The healing process of post-extraction sockets is related to a series of biological events, including the formation of a coagulum replaced over time by:
- A provisional connective tissue matrix,
- Woven bone,
- Lamellar bone and bone marrow.1
The development of the alveolar process is directly related to the presence of the natural dentition, and it follows different degrees of atrophy after tooth extraction. Mainly, the limited supply of cells coming from the periodontal ligament causes resorption of bundle bone. Also, when the cortical bone plate is thinner, the alveolar bone is resorbed crestally and more on the buccal than lingual side.2 Clinically this physiological remodeling results in horizontal and vertical ridge resorption.
Ridge Preservation: An all-in-one approach
What are the solutions for retaining proper bone volume? When an alveolus with three bony walls is 100 % intact, and the fourth wall displays no more than 20 % bone loss, and not exceeding 1-1.5 mm vertical loss3, Ridge Preservation preserves the ridge volume within the bony envelope existing at the time of extraction.4
Clinical findings demonstrate that Ridge Preservation preserves the volume of the alveolar ridge predictably according to a biological compensation mechanism. The placement of a proper biomaterial in an extraction socket promotes bone modeling and compensates for marginal ridge contraction.5 The physiological resorption of bundle bone and the likely loss of the original buccal plate cannot be avoided. However, proper biomaterial bone regeneration occurring within the alveolus creates a new volume of crest comparable to pre-extraction volumes. Therefore, technically, Ridge Preservation does not conserve the alveolus but rather preserves the volume of the alveolar ridge.

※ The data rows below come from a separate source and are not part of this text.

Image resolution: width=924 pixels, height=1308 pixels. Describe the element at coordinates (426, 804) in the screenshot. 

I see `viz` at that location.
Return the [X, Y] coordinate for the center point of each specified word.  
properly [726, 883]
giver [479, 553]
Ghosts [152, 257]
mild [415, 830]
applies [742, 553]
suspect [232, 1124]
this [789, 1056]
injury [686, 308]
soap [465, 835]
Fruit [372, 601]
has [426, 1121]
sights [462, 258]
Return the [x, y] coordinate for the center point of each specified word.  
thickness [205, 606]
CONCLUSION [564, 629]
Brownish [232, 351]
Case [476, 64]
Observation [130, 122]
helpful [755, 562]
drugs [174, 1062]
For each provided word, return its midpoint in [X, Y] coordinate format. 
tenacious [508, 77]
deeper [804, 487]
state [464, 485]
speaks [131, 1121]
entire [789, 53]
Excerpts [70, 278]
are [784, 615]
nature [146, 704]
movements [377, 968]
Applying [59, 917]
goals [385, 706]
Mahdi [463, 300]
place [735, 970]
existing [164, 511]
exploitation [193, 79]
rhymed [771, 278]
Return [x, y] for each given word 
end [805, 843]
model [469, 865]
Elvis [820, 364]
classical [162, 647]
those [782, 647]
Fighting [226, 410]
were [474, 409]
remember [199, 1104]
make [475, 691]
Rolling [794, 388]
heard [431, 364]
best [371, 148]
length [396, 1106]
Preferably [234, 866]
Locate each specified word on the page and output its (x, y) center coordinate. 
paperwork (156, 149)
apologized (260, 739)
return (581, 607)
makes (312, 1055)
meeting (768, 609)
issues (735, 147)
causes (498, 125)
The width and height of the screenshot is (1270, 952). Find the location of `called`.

Slowly resorbing biomaterials seem to be most effective in maintaining the initial three-dimensional volume of the ridge.6 With an intact socket, it is advisable to use a flapless approach to optimize results. Indeed, the elevation of a mucoperiosteal flap triggers a sequence of different biological phenomena and a transient hypoxia phase at the cortical level, which activates osteoclasts and subsequent bone resorption.7
Filling biomaterial: After extraction, the alveolus should be debrided and thoroughly rinsed with saline to decontaminate the site, before filling with a biomaterial. (Fig. 1) The ideal biomaterial must be biocompatible, osteoconductive and provide slow resorption to compensate for inevitable remodeling of the bundle bone. The deproteinized bovine bone mineral possesses these characteristics: It preserves on average 93 % of the initial crest volume at four-months follow-up, the alveolus volume is virtually preserved, and histologically it consists of approximately 26 % new bone and 18 % residual bovine bone granules.3
Protective biomaterial: Typically, after the placement of the filling biomaterial, the extraction socket is sealed using a resorbable collagen membrane or, more recently, a tridimensional collagen matrix (Geistlich Mucograft® Seal). (Fig. 1) The thick, double-layer, porcine-derived, collagen matrix efficaciously protects the underlying bone graft and promotes secondary healing of soft-tissues without the risk of infection. The smooth and dense outer layer of the collagen matrix limits bacterial penetration and encourages the migration of epithelial cells. Full closure of the soft-tissue usually occurs between the third and fourth week following extraction.
Implant: Four to six-months after Ridge Preservation an osseointegrated implant can easily be inserted into a preserved bone ridge, with appropriate crest volume and ideally healed soft-tissues.8(Fig. 1) A bone crest preservation technique is applied to maintain the pre-existing hard and soft-tissue anatomy, provide a stable crest volume and optimize functional and aesthetic results that simplify clinical procedures.